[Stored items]
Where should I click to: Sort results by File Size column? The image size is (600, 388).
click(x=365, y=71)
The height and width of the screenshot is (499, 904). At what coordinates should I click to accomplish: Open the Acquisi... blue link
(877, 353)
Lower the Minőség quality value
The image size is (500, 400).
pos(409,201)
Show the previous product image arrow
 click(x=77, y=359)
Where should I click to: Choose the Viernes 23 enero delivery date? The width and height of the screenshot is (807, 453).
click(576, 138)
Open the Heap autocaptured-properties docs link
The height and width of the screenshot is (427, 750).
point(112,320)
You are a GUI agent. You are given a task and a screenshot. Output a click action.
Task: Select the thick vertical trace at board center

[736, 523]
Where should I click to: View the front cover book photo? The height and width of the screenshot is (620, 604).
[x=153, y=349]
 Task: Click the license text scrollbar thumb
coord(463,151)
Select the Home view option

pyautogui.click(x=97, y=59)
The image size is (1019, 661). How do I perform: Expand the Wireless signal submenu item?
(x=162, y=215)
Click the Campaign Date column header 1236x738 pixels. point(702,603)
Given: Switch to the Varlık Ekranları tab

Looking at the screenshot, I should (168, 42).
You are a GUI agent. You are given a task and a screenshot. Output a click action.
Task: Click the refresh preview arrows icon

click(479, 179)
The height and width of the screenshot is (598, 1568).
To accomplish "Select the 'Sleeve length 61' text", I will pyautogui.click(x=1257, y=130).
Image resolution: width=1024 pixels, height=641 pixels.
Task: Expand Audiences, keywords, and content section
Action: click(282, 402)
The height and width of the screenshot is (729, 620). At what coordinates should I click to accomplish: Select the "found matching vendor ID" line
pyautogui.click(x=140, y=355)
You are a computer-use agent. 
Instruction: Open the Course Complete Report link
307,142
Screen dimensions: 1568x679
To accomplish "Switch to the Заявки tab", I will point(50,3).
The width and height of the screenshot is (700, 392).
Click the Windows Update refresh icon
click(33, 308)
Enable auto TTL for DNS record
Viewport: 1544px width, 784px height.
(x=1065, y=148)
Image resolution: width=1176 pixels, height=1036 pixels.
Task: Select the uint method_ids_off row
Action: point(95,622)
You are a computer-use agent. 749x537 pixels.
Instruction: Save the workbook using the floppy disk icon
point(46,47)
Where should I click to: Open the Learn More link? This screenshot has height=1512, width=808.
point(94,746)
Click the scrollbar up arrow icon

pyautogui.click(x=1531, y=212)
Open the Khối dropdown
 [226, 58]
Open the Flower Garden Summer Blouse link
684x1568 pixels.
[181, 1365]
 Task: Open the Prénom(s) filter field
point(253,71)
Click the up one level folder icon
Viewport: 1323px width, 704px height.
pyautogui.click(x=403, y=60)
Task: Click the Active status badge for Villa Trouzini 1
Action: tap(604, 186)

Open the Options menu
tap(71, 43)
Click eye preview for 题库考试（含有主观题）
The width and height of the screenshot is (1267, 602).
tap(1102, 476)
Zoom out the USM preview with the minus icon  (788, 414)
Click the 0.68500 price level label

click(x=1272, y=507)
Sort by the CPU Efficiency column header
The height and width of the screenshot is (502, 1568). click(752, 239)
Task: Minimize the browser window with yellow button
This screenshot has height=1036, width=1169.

What to produce - Copy each line in the entries above where "agent" turns up.

Expected output -
You are a GUI agent. You are given a task and a screenshot. Output a click action.
You are a GUI agent. You are given a task and a screenshot. Output a click action.
You are a computer-use agent. 
You are a computer-use agent. 749x537 pixels.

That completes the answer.